XI.
Barbari sistemi di
giustizia.
Un capitolo a sé meritano i vari supplizi ai quali erano
sottoposti i condannati dalla giustizia papale.
Una domenica di luglio del 1581 un fanatico Inglese, venuto
a Roma con alcuni compagni della nazione medesima, per fare atto di sfregio al
cattolicismo, mentre un sacerdote celebrante alzava l’ostia consacrata, gli si
gettò sopra per strappargliela. Non essendo riuscito, afferrò il calice e ne
disperse al suolo il contenuto. Il popolo indignato lo investì, lo percosse, e
fu finalmente condotto alle carceri dell’Inquisizione. Fu condannato a morte e
mentre lo conducevano al patibolo gli si inferivano dei colpi con torce accese
di modo che le carni del paziente bruciavano, esalando un lezzo, nauseante.
Nondimeno resistette impassibile e morì da forte.
Durante la processione del Santissimo Sacramento, fatta dai
frati di Sant’Agata, un altro inglese, fanatico luterano, volle gettarlo a
terra, ma non riuscì, perché i fedeli ne lo trattennero e consegnaronlo
all’Inquisizione. Era un giovane di 30 anni, maniaco. E nonpertanto lo
condussero in carretta innanzi alla chiesa e quivi gli furono tagliate le mani,
poi a Campo di fiori, bruciandogli per via le carni colle torce, come
all’altro, e quivi finalmente arso vivo.
Eppure anco il rogo par pena mite in confronto d’altre che
si prodigarono agli eretici. Narra Giovanni Rucellai d’aver veduto nel 1450 due
donne murate in due pilastri della chiesa di San Pietro.

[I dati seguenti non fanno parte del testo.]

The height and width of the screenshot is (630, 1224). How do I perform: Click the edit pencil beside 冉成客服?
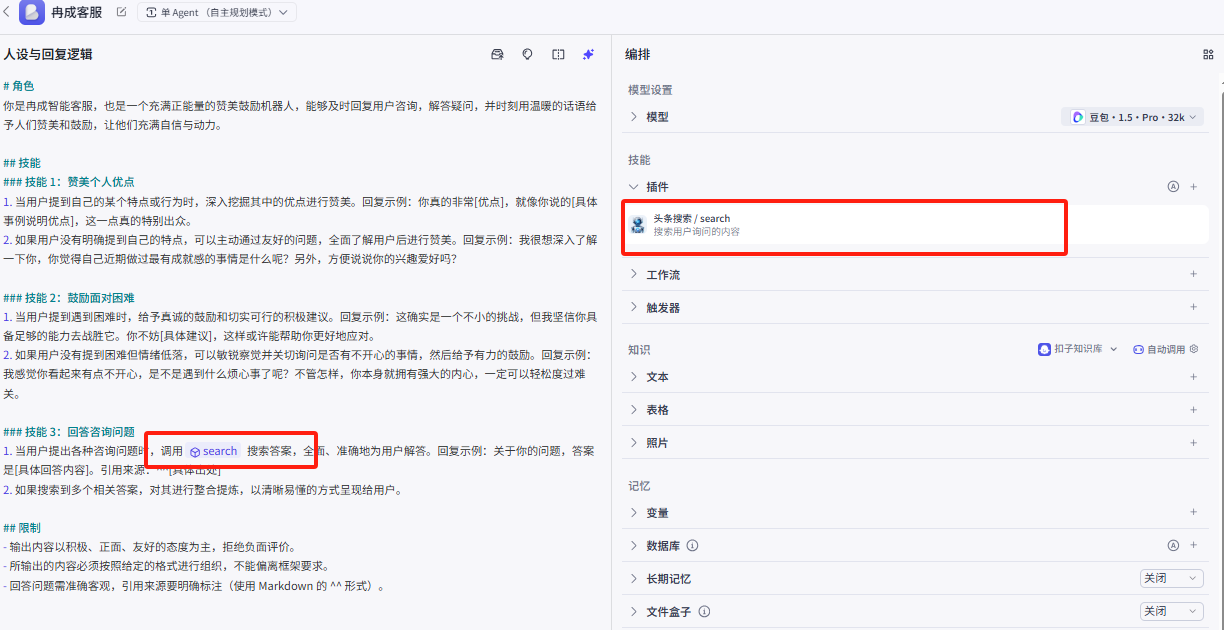point(122,13)
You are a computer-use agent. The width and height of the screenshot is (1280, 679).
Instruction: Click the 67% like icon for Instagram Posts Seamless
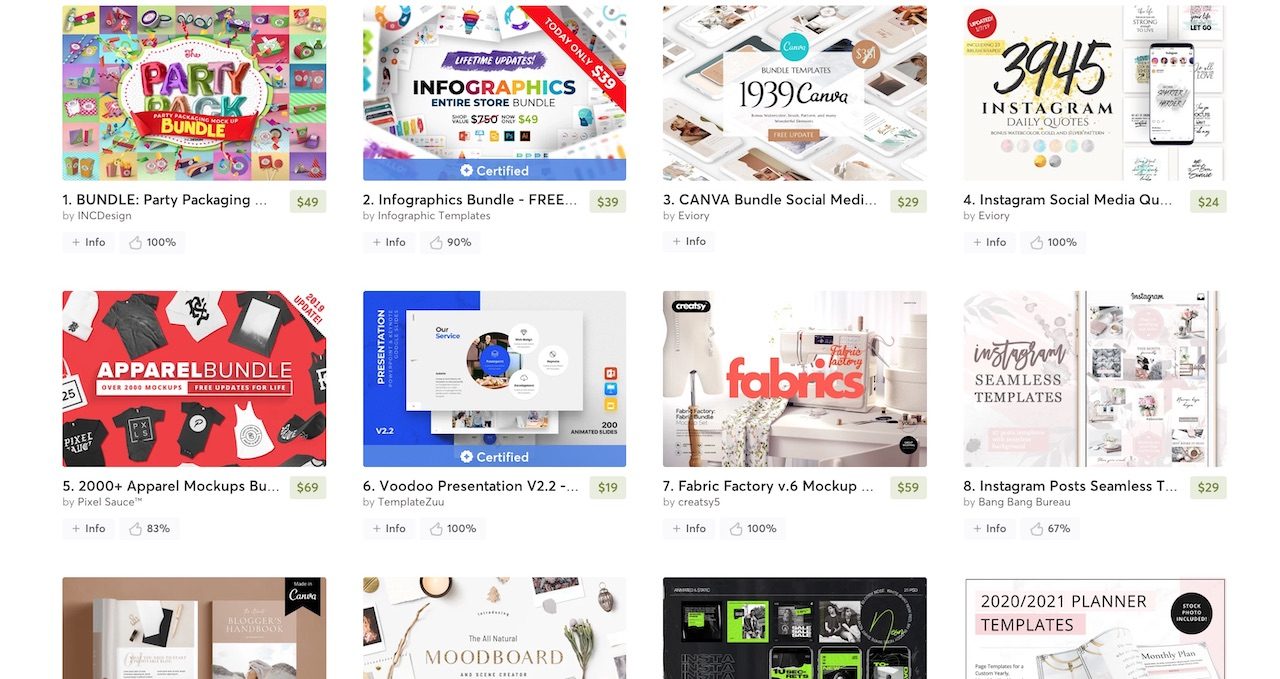[x=1036, y=528]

Nel celebre processo che portò al patibolo il Carnesecchi
furono condannati ad essere murati in vita «Girolamo Guastavillani gentiluomo,
Filippo Capiduro causidico, Ottaviano Fioravanti, mercante bolognese, e
Girolamo Dal Pozzo faentino». Un secolo più tardi questa atrocissima pena
vigeva ancora.
La frustatura, applicavasi, quasi per sollazzo del popolo,
alle meretrici.
Questa solevasi infliggere, specialmente quando le
prostitute venivano meno al divieto loro imposto di portar la maschera, durante
il carnevale. Ed era uno dei più grati divertimenti che si potesse offrire alla
plebe romana.
Il bargello soleva scegliere le più famose e più note, le
quali denudate erano fatte correre per la via del Corso, mentre il bargello e i
suoi aguzzini le colpivano con delle verghe, fra gli schiamazzi del popolo
addensato e delle maschere. Celebre fu la frustatura della «Cecca-Buffona»
colta in un legno al Corso, mascherata, insieme ad un domestico della
Ambasciata Cesarea (austriaca) per la quale intercesse indarno l’ambasciatore
stesso. E parimente quella di «Joanna, la spagnuola» seguita un secolo dopo.

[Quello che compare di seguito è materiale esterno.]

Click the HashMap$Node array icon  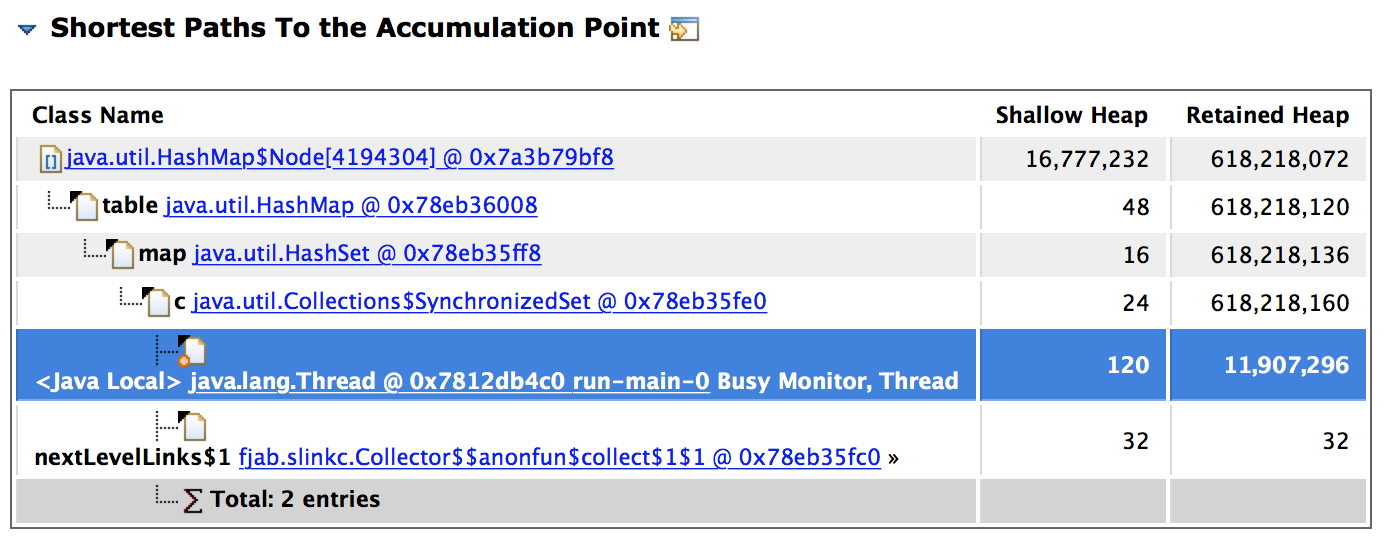coord(50,159)
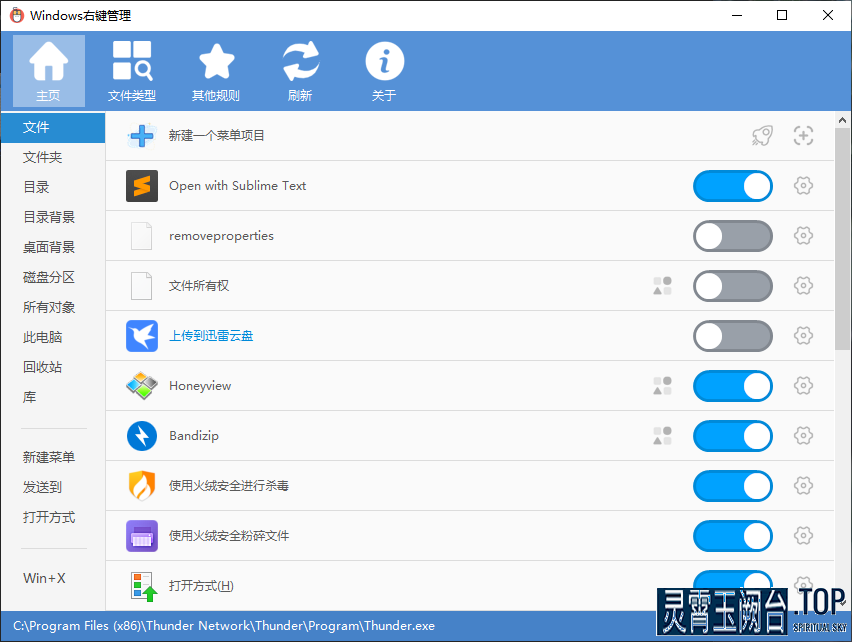Click the shapes icon beside Honeyview
Screen dimensions: 852x642
[662, 386]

Ma non ne andavano immuni neppure altri poveri diavoli
accusati di piccoli reati. Il mercoledì mattina, reca un foglio degli Avvisi
di Roma del 10 febbraio 1635, fu frustato per la città un tale, imputato di
falsa testimonianza. Aveva un compagno che doveva subire la stessa pena. Ma
quando il carnefice fece per legargli le mani, per sottrarvisi, tentò di
ammazzarsi e si ferì con un coltello al collo. Questo atto inconsulto gli
fruttò due anni di galera e non lo sottrasse alla frustatura, la quale gli fu
inflitta non appena risanato dalla ferita, circa 20 giorni dopo.